- _BRANO ESTRATTO_:
○ ○ ○ ○

|
SVOLGIMENTO DEL PROCESSO
1. Con provvedimento in data 17 ottobre 2002
il Gip del Tribunale di Roma ha ordinato la trasmissione all'ufficio del Pm
dell'istanza di ammissione al patrocinio a spese dello Stato proposta
dall'indagato L.M., rilevando che, ai sensi della disciplina contenuta nel
d.P.R. 115/2002 (t.u. delle disposizioni legislative e regolamentari in materia
di spese di giustizia, la cui parte terza - artt. 74 ss. - riguarda il
patrocinio a spese dello Stato), la competenza a decidere deve ritenersi
attribuita al Pm medesimo, anche in considerazione della mancata riproduzione,
nel nuovo testo normativo, del disposto dell'art. 7 l. 217/1990 e successive
modifiche, integralmente abrogata dall'art. 299 d.P.R. cit.
Il
Procuratore della Repubblica di Roma ha proposto ricorso avverso detto
provvedimento, denunciandone l'abnormità per la sua idoneità a provocare la
stasi del procedimento.
2. La quarta Sezione penale di questa corte,
investita dell'impugnazione, ha rimesso il ricorso alle Sezioni Unite a norma
dell'art. 618 c.p.p., sul rilievo dell'esistenza di un contrasto
giurisprudenziale in ordine alla questione di diritto sottoposta al suo esame,
essendosi la stessa Sezione pronunciata per la perdurante competenza del Gip
anche dopo l'entrata in vigore del d.P.R. 115/2002, e per la conseguente
abnormità del provvedimento del Gip di trasmissione dell'istanza al Pm, con due
sentenze pronunciate entrambe in data 4 giugno 2003 in procedimenti Gradito (non
massimata) e Franceschi, (Ced Cassazione, rv 226188), nonché con la sentenza 5
giugno 2003, Diakho (id., rv 226187), ed avendo la medesima deciso in senso
contrario con le sentenze emesse in data 20 giugno 2003 in proc. Arcieri (id.,
rv 226198) e Giacon (non massimata), nonché con altra in data 1° ottobre 2003 in
proc. Essamari (non massimata).
3. Il Pg presso questa Corte ha chiesto
che venga dichiarata l'inammissibilità del ricorso, sul rilievo della non
abnormità del provvedimento impugnato in quanto rientrante negli schemi tipici
dell'ordinamento processuale e della sua conseguente inimpugnabilità in forza
del principio di tassatività dei casi e mezzi d'impugnazione di cui all'art.

○ ○ ○ ○

- _DATI FORNITI_:
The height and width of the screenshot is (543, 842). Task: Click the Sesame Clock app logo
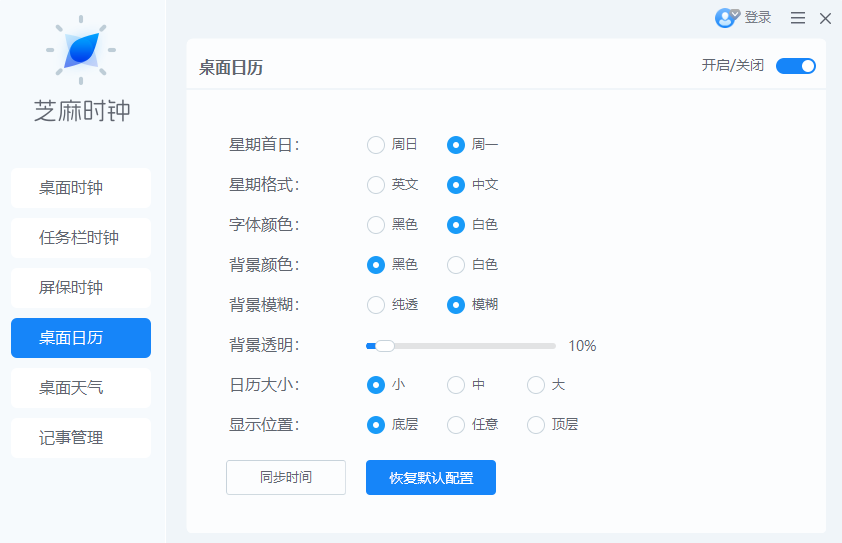(x=81, y=49)
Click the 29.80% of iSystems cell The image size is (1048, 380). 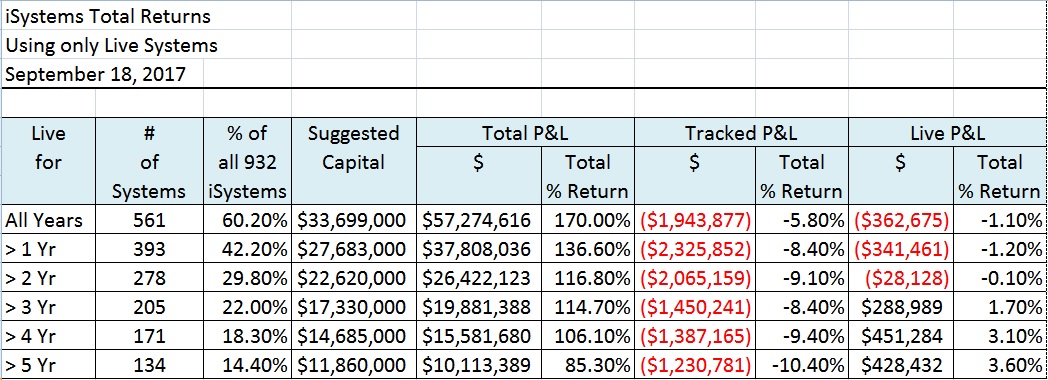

○ ○ ○ ○

- _OBIETTIVO 1_: Cita testualmente il passo del testo sul patrocinio a spese dello Stato da "3. Il Pg presso" fino a "di cui all'art." incluso.
- _OBIETTIVO 2_:
Rispondi a queste domande sul testo sul patrocinio a spese dello Stato:
(a) In quale data il Gip del Tribunale di Roma ha emesso il provvedimento?
(b) A norma di quale articolo la quarta Sezione penale ha rimesso il ricorso alle Sezioni Unite?
(c) Che cosa ha chiesto il Pg presso la Corte?
- _OBIETTIVO 3_: Prosegui il testo sul patrocinio a spese dello Stato dal punto in cui termina.

- _RISULTATO 1_:
3. Il Pg presso questa Corte ha chiesto
che venga dichiarata l'inammissibilità del ricorso, sul rilievo della non
abnormità del provvedimento impugnato in quanto rientrante negli schemi tipici
dell'ordinamento processuale e della sua conseguente inimpugnabilità in forza
del principio di tassatività dei casi e mezzi d'impugnazione di cui all'art.

- _RISULTATO 2_:
(a) Il 17 ottobre 2002.
(b) A norma dell'art. 618 c.p.p.
(c) Ha chiesto che venga dichiarata l'inammissibilità del ricorso.

- _RISULTATO 3_:
568, comma 1, c.p.p.
MOTIVI DELLA DECISIONE
4.
Pregiudiziale rispetto alla soluzione della questione sottoposta all'esame di
queste Sezioni Unite, incentrata sul quesito se, a seguito dell'entrata in
vigore del d.P.R. 115/2002, abrogativo della l. 217/1990, competente a decidere
sull'istanza di ammissione al patrocinio a spese dello Stato durante la fase
delle indagini preliminari sia il Gip od il Pm, è la decisione sull'abnormità o
meno del provvedimento impugnato, da essa dipendendo l'ammissibilità del ricorso
del Pm.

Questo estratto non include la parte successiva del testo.